Spend Matters welcomes this guest post from Karolina Tomczyk, senior economist at pricing and purchasing, IHS Markit.
The buying environment for paper will return to balance in the second half of 2016.
Sellers have likely already implemented most price increases across several grades, taking advantage of recent changes in supply flows. These price increases were only a partial implementation of their intended hikes, as buyers did not perceive the market as tight enough and resisted significant increases. Moreover, considering the ongoing decline in demand for graphic papers, it is unlikely that these price increases will hold — IHS Markit expects downward price pressure to return in the second half of 2016.
Newsprint prices found their bottom in the fourth quarter of 2015 at $505/short ton, having declined by $100/short ton (or by 16%) over 12 months. This prompted two major mill closures, removing some 450,000 tons of combined capacity. Once the closures came into full effect, producers started implementing staggered price increases, ranging $5–$20/short ton each. The initial announcement called for a total of $60/short-ton increases over several months, but IHS Markit does not expect that buyers will accept the full increase. Current price forecast shows prices climbing to $535/short ton in the second quarter of 2016, then stabilizing during the summer/autumn season. Price softness will return in late 2016 and remain throughout most of 2017, before sellers start pushing for higher prices again.

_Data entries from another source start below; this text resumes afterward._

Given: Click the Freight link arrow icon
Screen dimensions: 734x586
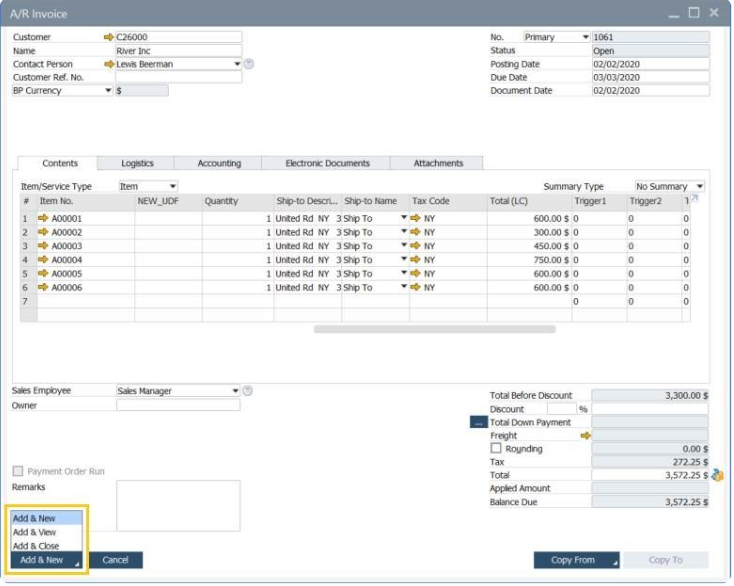Looking at the screenshot, I should coord(586,436).
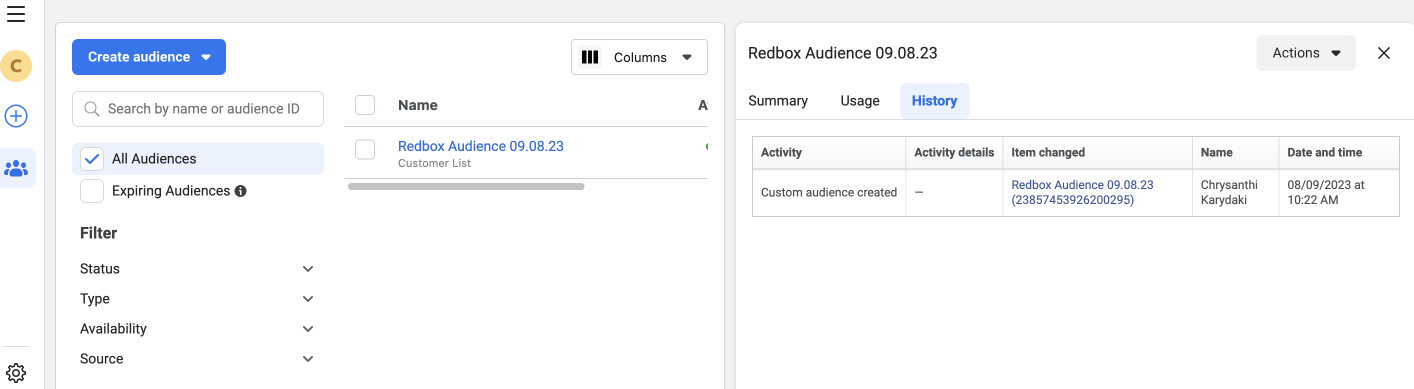Click the yellow account avatar C
This screenshot has height=389, width=1414.
click(x=16, y=67)
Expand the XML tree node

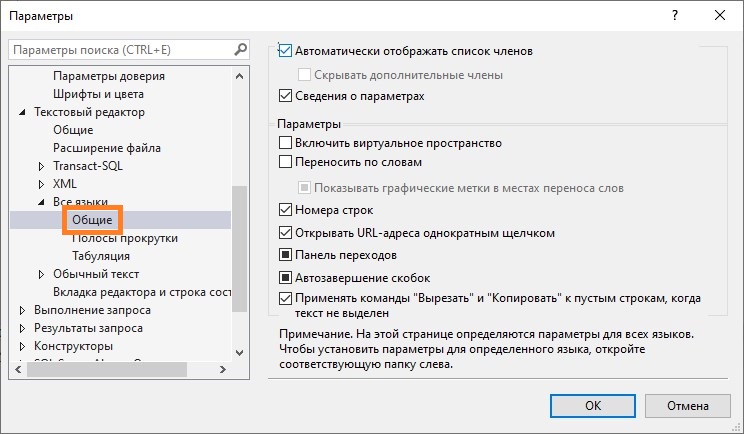[41, 184]
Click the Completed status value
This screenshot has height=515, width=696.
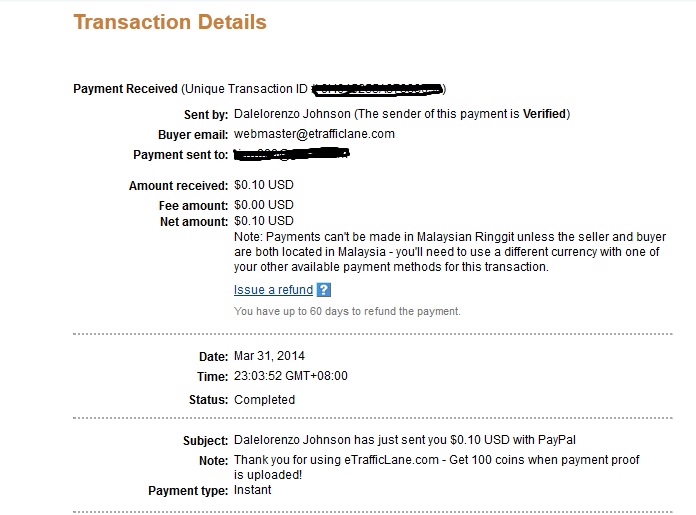(265, 400)
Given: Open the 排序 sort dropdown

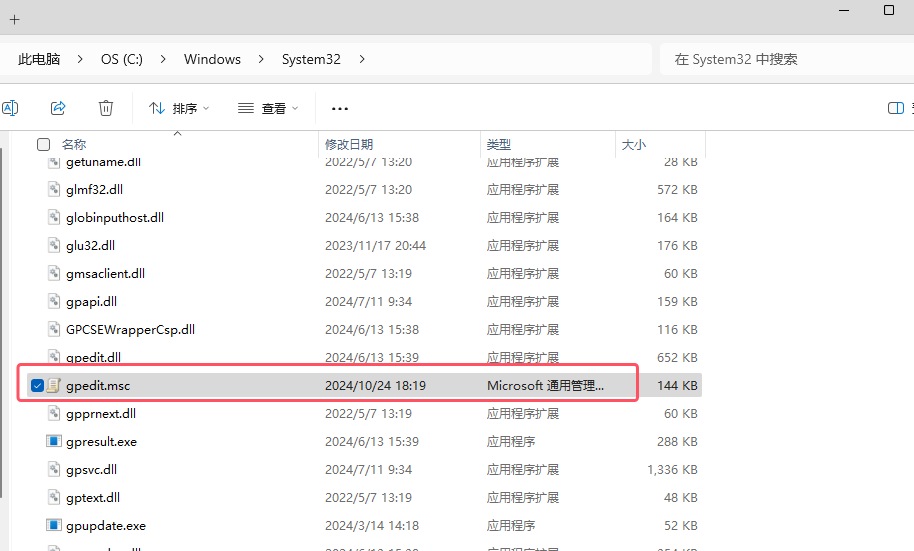Looking at the screenshot, I should tap(180, 108).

In uncoated freesheet, producers also are taking advantage of reduced supply, but in this case it comes from the implementation of the antidumping ruling by the Department of Commerce, rather than mill closures. Sellers' announcements of price increases have seen various results. There have been no significant price increases in cut-size paper as of yet, with $5/short ton being possibly the best result in some cases. Previously, prices slid from $975/short ton in late 2015, down to $960/short ton in the first quarter of 2016 on weak demand, and they do not show any signs of dynamic recovery. Going forward, prices are expected to see stability throughout 2016, hovering around $960/short ton mark, with a moderate upside risk in some grades. However, supply flows are now changing from sellers impacted by antidumping duties to other overseas suppliers, eager to increase their share in the North American market. In addition, domestic producers also have room to produce additional volumes, as operating rates in the uncoated freesheet paper have been on the low side. This will ensure supply is sufficient to enable stable pricing. The following year will see only a modest price escalation to $985–$990/short ton.
Coated papers prices continue to decline ever since a brief spike in late 2014/early 2015. A combination of cheaper imports and ongoing softness in demand brought prices down by $30/short ton throughout 2015 and into 2016, and this weakness is expected to persist during this year. Prices are currently at $865/short ton and IHS Markit expects them to soften to $860/short ton before the end of the year. Supply reductions in super-calendered (SC) paper and upcoming presidential elections in the United States could possibly contribute to higher consumption of coated paper for leaflets and flyers, but it is unlikely to drive prices up. In 2017, prices will also stay below $870/short ton.